Datadog Log Analytics, when wielded effectively, doesn’t just store logs; it transforms them into a dynamic, queryable knowledge base that can answer questions you didn’t even know you had.
Imagine you’re tracking user sign-ups across a distributed system. You’ve got logs from your web servers, your API gateway, your authentication service, and your database. Without proper analytics, this is just a firehose of text.
Here’s how it looks in action. Let’s say you’re using Datadog’s agent to collect logs. A simple datadog-agent.conf might look like this:
logs:
enabled: true
logs_dd_url: "https://http-intake.logs.datadoghq.com/api/v2/logs"
container_collect_all: true
tcp_port: 10514
udp_port: 10514
And your application’s log output, structured as JSON, might look like this:
{"timestamp": "2023-10-27T10:00:00Z", "level": "info", "message": "User signup initiated", "user_id": "user123", "request_id": "req-abc"}
{"timestamp": "2023-10-27T10:00:01Z", "level": "debug", "message": "Validating email format", "user_id": "user123", "request_id": "req-abc"}
{"timestamp": "2023-10-27T10:00:02Z", "level": "info", "message": "User signup successful", "user_id": "user123", "request_id": "req-abc", "signup_duration_ms": 2000}
{"timestamp": "2023-10-27T10:01:00Z", "level": "error", "message": "Database connection failed", "user_id": "user456", "request_id": "req-def", "error_code": 503}
Datadog automatically parses this JSON. Now, the magic of facets and measures comes in.
Facets are attributes that you can group, filter, and visualize your logs by. Think of them as dimensions in a data cube. In our example, user_id, request_id, level, and error_code are prime candidates for facets. Datadog’s processing pipeline automatically identifies common attributes and makes them available as facets. You can also define custom facets if your logs have unique, important fields.
When you click on "Log Patterns" or "Indexes" in Datadog, you’ll see a list of available facets. You can then use these in your queries. For instance, to see all successful sign-ups:
service:my-app status:success
Or to count errors by error_code:
status:error
| stats count() by error_code
Measures are numerical values within your logs that you can aggregate. These are your metrics extracted directly from log lines. In our example, signup_duration_ms is a perfect measure. You can use it to calculate average sign-up times, percentiles, and more.
To find the average sign-up duration:
service:my-app status:success
| stats avg(signup_duration_ms) by service
Or to find the 95th percentile duration:
service:my-app status:success
| stats p95(signup_duration_ms) by service
The real power comes from combining them. You can facet by user_id and measure signup_duration_ms to see which users are experiencing the longest sign-up times.

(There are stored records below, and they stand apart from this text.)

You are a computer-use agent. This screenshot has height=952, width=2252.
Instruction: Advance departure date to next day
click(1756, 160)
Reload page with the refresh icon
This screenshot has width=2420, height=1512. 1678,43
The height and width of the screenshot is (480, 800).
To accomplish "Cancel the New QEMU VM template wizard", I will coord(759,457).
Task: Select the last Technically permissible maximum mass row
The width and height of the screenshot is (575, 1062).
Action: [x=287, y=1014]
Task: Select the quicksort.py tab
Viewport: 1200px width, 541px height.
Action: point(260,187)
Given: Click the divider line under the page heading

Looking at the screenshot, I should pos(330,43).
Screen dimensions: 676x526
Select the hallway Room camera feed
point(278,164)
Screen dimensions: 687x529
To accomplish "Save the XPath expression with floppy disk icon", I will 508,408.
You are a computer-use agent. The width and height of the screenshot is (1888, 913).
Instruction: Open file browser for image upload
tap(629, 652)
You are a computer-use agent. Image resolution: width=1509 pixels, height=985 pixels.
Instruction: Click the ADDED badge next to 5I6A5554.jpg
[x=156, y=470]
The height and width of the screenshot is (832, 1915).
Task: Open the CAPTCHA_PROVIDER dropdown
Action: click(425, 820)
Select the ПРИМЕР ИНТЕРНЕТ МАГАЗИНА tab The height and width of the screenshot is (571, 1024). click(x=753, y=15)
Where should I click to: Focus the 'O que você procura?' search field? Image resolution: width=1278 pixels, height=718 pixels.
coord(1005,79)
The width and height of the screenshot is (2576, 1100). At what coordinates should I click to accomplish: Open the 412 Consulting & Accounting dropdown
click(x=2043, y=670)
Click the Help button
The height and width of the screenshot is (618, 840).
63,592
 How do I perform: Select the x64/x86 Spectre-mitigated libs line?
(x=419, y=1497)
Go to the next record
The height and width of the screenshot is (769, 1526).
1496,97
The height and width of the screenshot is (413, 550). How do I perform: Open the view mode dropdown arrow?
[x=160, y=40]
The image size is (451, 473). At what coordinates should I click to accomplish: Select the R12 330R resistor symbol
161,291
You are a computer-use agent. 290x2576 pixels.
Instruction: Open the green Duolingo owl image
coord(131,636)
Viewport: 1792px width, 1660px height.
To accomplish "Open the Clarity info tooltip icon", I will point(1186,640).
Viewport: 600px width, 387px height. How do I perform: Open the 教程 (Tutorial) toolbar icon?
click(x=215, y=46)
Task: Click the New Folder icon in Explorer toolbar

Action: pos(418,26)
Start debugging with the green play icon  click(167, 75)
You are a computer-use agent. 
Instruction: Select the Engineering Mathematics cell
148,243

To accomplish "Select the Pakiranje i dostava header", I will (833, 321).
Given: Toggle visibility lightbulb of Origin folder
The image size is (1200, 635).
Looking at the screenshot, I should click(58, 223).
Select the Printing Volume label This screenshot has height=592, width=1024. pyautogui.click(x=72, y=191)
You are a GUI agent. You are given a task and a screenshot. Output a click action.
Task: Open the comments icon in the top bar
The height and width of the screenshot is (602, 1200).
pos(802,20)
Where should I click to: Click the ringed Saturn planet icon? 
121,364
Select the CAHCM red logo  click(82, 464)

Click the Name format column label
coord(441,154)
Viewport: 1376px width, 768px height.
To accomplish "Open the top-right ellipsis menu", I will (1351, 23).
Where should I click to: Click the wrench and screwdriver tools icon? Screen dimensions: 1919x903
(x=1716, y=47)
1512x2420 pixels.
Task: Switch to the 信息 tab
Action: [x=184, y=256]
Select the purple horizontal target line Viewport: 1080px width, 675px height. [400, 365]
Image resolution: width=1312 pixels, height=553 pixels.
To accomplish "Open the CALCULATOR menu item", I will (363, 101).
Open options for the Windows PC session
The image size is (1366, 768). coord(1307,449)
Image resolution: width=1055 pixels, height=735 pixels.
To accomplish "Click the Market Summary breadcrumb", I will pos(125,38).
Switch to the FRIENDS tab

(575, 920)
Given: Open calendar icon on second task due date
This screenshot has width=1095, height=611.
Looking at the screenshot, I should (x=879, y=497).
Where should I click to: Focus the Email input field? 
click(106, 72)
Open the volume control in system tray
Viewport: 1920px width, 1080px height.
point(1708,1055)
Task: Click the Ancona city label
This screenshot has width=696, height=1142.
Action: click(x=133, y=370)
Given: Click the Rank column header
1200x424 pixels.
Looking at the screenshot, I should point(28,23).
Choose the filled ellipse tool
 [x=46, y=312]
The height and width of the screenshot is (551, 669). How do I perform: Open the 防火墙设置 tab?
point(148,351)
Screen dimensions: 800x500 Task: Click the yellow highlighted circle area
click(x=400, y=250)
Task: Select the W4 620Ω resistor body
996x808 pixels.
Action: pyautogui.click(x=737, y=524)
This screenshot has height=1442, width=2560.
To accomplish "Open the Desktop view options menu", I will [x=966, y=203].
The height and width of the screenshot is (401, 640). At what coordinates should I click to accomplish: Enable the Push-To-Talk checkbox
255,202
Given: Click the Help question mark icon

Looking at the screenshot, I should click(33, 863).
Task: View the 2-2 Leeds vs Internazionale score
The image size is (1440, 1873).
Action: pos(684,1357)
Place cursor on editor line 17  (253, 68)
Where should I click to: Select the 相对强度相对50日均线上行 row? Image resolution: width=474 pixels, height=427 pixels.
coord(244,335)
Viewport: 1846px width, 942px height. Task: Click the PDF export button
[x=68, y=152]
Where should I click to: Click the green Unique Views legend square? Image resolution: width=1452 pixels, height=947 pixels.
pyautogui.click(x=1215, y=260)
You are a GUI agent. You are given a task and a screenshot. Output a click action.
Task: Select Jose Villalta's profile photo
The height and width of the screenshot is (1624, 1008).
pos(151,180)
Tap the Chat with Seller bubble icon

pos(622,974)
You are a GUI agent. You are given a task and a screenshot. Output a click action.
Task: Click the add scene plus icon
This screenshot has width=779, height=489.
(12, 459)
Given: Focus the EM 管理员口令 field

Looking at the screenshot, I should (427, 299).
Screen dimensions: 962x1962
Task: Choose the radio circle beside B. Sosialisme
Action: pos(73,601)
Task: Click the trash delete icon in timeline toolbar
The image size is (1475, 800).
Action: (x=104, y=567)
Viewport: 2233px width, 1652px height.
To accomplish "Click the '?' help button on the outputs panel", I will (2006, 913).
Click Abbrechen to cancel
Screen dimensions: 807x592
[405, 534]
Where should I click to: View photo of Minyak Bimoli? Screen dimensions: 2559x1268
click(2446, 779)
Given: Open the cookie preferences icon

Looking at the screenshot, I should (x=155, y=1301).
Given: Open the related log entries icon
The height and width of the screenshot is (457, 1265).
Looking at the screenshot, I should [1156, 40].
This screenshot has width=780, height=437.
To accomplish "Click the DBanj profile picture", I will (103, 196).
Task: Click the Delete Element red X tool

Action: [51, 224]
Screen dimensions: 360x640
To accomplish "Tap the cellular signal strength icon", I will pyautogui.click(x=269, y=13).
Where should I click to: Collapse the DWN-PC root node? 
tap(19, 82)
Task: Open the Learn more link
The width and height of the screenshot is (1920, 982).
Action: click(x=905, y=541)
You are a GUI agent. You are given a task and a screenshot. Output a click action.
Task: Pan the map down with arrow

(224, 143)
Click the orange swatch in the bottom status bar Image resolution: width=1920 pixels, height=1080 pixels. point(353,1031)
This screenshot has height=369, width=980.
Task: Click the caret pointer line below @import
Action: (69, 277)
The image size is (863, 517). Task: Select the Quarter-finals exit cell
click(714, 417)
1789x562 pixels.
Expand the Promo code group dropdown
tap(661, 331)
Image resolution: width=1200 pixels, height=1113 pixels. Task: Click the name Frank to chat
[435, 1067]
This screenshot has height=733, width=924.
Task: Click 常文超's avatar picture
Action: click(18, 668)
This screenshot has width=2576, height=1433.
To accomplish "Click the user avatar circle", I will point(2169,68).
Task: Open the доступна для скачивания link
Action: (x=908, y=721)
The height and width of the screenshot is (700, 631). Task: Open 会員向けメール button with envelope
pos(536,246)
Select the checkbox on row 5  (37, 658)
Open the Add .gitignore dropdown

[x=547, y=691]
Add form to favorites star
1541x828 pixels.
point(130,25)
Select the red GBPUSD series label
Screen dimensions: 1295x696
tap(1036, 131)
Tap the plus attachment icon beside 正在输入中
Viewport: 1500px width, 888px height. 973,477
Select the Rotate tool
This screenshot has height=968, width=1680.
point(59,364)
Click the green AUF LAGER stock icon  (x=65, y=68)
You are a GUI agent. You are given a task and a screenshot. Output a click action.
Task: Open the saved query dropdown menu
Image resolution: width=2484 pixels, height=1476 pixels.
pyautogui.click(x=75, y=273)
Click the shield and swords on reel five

service:my-app status:success
| stats avg(signup_duration_ms) by user_id
| sort user_id asc
This allows you to move beyond simply searching for specific errors to understanding trends, performance bottlenecks, and user behavior. You can build dashboards that show the rate of successful sign-ups per minute, faceted by the region of the user, and overlayed with the average sign-up duration.
One of the most impactful, yet often overlooked, aspects of Datadog Log Analytics is the ability to define processing rules that enrich your logs before they are indexed. This means you can parse nested JSON, extract specific regex matches, drop sensitive fields, or even add new attributes based on existing ones. For example, if your logs contain a user agent string, you could use a processing rule to extract the browser type and operating system, making them available as facets without needing to modify your application code. This capability is crucial for turning messy, unstructured, or semi-structured logs into a rich source of analytical data.
Once you’ve mastered facets and measures, the next logical step is to explore Log Patterns for anomaly detection and Live Tail for real-time debugging.